Having a classic but updated design style is no easy feat, yet The Rittenhouse manages to do it with class. A summer 2013 renovation has given the Forbes Travel Guide Four-Star hotel a calming palette of tans and wood tones with clean-lined, but welcoming furniture. The addition of five new huge Park Suites (they range from 450 to 1,330 square feet) is a highlight. The third-floor suites have a private hallway entrance, park views and modern design.
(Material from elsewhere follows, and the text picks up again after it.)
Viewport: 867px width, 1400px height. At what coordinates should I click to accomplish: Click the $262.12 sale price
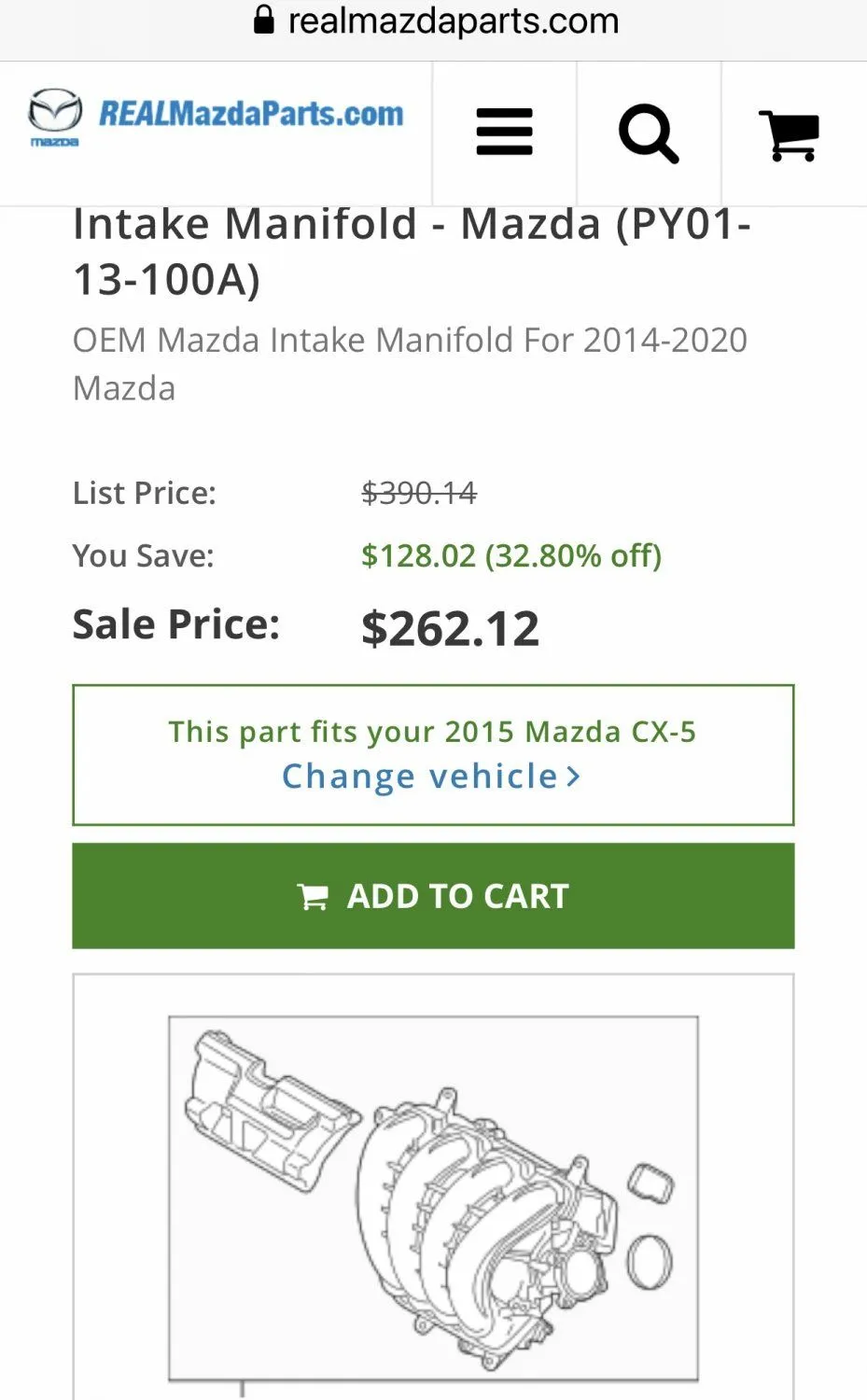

Interior designer Alexandra Champalimaud (whose work includes Hotel Bel-Air in Los Angeles and Claridge’s and The Berkeley in London) added oak floors and stained gray anigre millwork, wool carpets, silk curtains, four-poster burnt oak beds, kitchens filled with vein-cut eramosa marble and silver travertine bathrooms.

A new addition to the Philadelphia hotel is The Library Bar. Champalimaud also created this sleek, sophisticated but classic space. The dark-paneled-wood nook sports herringbone-patterned stained oak floors, an etched glass map of old Philadelphia behind the bar, a limestone fireplace, a dazzling black chandelier and, naturally, a selection of books. Gold leather barstools sit along a white-marble-topped Makassar ebony bar.

The Mary Cassatt Tea Room received a refresh as well. The new look was influenced by the room’s namesake artist, who was the sole U.S. painter to be invited to exhibit with the French Impressionists in 1879. The light-wood-filled Tea Room is airy, thanks to floor-to-ceiling windows that look out to a terrace. The outdoor area lets you enjoy your tea amid ivy-covered walls while a fountain gurgles in the background.